The Senate wanted to continue the office another year so legislators could decide whether to terminate the office or restructure it. The House wanted to cut the office immediately and parcel its duties out to other state agencies.
All efforts failed by the Legislature’s midnight adjournment Monday, leaving the agency subject to termination, or sunsetting, in July.
“We are very disappointed that the House and the Senate could not reach a compromise before midnight,” said Jann Jackson, executive director of Advocates for Children and Youth. “Neither side blinked.”
Lt. Gov. Michael Steele said what happened to the office is one of the disappointments of the session and it amounts to what he calls “cynicism.”
“Just imagine if the governor of this state had come at the beginning of this session and proposed the elimination or the downsizing of the Governor’s Office of Children, Youth and Families,” Steele said. “What would the outcry be from (the Legislature)?”
The office’s job is to coordinate the state’s agencies dealing with children and to oversee budgets for local children’s programs.
Lawmakers in both chambers complained the office was not effective.
Delegate Tawanna Gaines, D-Prince George’s, said that the children’s office had a history of ineffectiveness in collaborating on children’s issues. In addition, lawmakers were unaware what the administration’s plans were to prepare for the expiration of the office, so House members came up with their own solution.
“We don’t believe in blaming (the governor) for what was inherited, but we expect him to have a vision,” she said. “And he hasn’t been able to articulate it.”
Ehrlich said in an interview last week that the House was “playing with fire” by moving programs of the office to other agencies and said that the House was dismantling the office and basically saying, “Here you put it back together.”
But it was the governor who first started transferring programs out of the children’s office, said Delegate Salima Siler Marriott, D-Baltimore.
He transferred school-based health centers, the governor’s Council on Adolescent Pregnancy and the infant mortality prevention program to other agencies.
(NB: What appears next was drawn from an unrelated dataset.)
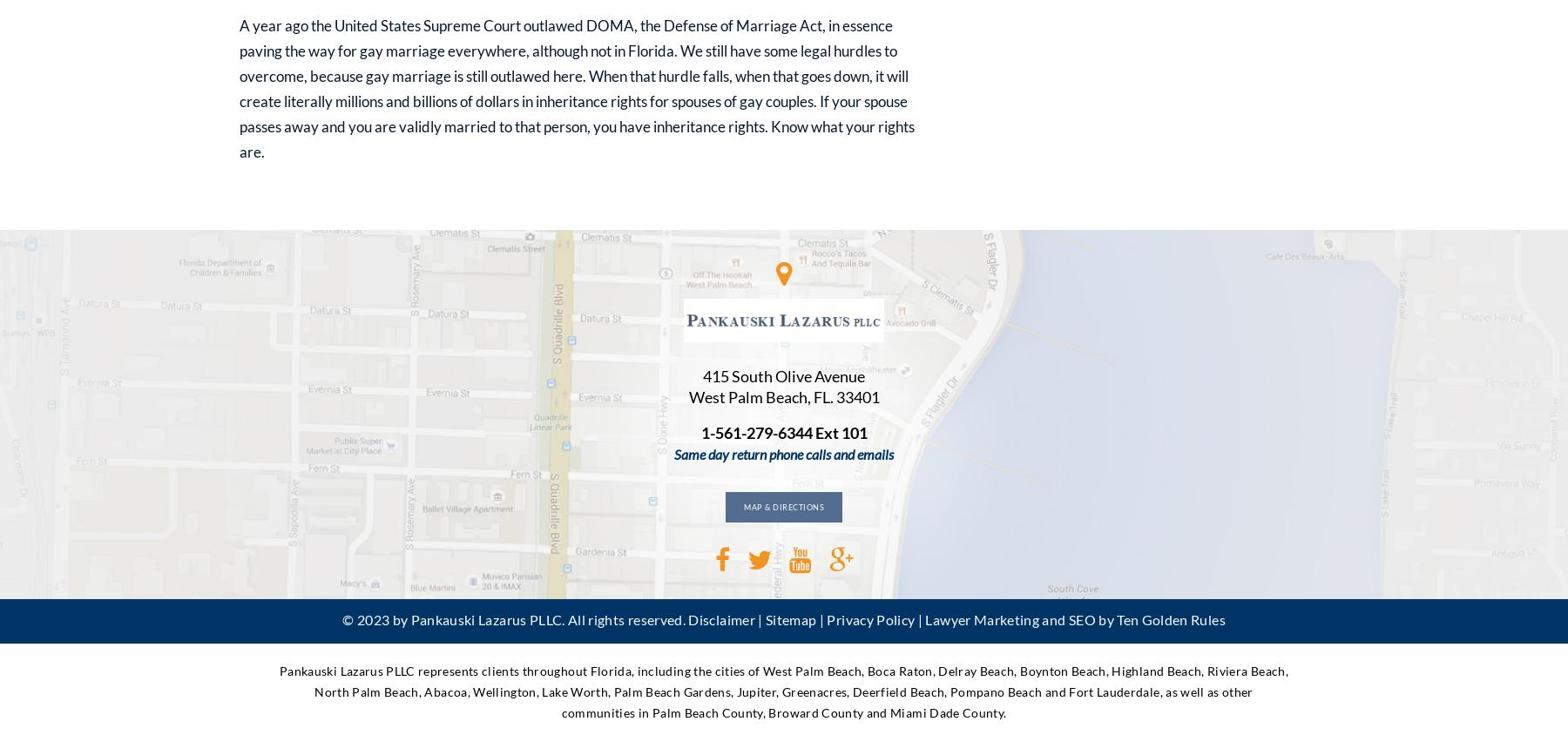  What do you see at coordinates (1074, 618) in the screenshot?
I see `'Lawyer Marketing and SEO by Ten Golden Rules'` at bounding box center [1074, 618].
The House only decided to move programs of the children’s office to other agencies after the governor did, Marriott said.
The House appropriated enough money to save local managing boards, which they thought was the best-functioning part of the agency, she said. Now, she said the governor can do whatever he wants with the rest of the children’s office.
“It’s in the governor’s court,” said Marriott. “Locals have to act on the local managing boards. The money is there.”